Con-Detect: Detecting Adversarially Perturbed Natural Language Inputs to
Deep Classifiers Through Holistic Analysis
Abstract
Deep Learning (DL) algorithms have shown wonders in many Natural
Language Processing (NLP) tasks such as language-to-language
translation, spam filtering, fake-news detection, and comprehension
understanding. However, research has shown that the adversarial
vulnerabilities of deep learning networks manifest themselves when DL is
used for NLP tasks. Most mitigation techniques proposed to date are
supervised—relying on adversarial retraining to improve the
robustness—which is impractical. This work introduces a novel,
unsupervised detection methodology for detecting adversarial inputs to
NLP classifiers. In summary, we note that minimally perturbing an input
to change a model’s output—a major strength of adversarial
attacks—is a weakness that leaves unique statistical marks reflected
in the cumulative contribution scores of the input. Particularly, we
show that the cumulative contribution score, called CF-score, of
adversarial inputs is generally greater than that of the clean inputs.

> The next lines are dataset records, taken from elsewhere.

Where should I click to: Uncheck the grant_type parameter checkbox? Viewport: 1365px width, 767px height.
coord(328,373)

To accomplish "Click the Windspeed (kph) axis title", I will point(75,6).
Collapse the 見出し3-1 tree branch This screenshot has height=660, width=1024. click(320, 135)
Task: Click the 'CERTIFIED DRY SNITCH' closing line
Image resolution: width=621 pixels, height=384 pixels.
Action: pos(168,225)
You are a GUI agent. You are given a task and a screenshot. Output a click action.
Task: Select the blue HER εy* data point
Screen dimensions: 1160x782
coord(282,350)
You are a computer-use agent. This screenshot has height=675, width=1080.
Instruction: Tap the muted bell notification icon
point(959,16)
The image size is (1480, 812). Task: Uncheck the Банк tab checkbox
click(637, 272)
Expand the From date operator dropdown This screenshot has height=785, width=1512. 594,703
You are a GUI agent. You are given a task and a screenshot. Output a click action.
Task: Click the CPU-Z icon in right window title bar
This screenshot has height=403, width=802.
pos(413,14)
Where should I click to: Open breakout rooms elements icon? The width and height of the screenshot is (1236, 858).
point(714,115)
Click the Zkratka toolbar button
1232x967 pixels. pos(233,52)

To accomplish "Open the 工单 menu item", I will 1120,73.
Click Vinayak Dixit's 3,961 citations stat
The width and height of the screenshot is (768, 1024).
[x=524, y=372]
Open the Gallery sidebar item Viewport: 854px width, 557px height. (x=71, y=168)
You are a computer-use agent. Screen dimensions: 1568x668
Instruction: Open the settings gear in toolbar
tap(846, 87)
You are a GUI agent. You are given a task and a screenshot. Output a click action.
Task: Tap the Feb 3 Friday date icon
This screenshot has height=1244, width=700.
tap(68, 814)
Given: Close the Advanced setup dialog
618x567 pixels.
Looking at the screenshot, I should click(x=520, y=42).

We thus propose Con-Detect—a Contribution based Detection method—for
detecting adversarial attacks against NLP classifiers. Con-Detect can be
deployed with any classifier without having to retrain it. We experiment
with multiple attackers—Text-bugger, Text-fooler, PWWS—on several
architectures—MLP, CNN, LSTM, Hybrid CNN-RNN, BERT—trained for
different classification tasks—IMDB sentiment classification,
fake-news classification, AG news topic classification—under different
threat models—Con-Detect-blind attacks, Con-Detect-aware attacks, and
Con-Detect-adaptive attacks—and show that Con-Detect can reduce the
attack success rate (ASR) of different attacks from 100% to as low as
0% for the best cases and =70% for the worst case. Even in the worst
case, we note a 100% increase in the required number of queries and a
50% increase in the number of words perturbed, suggesting that
Con-Detect is hard to evade.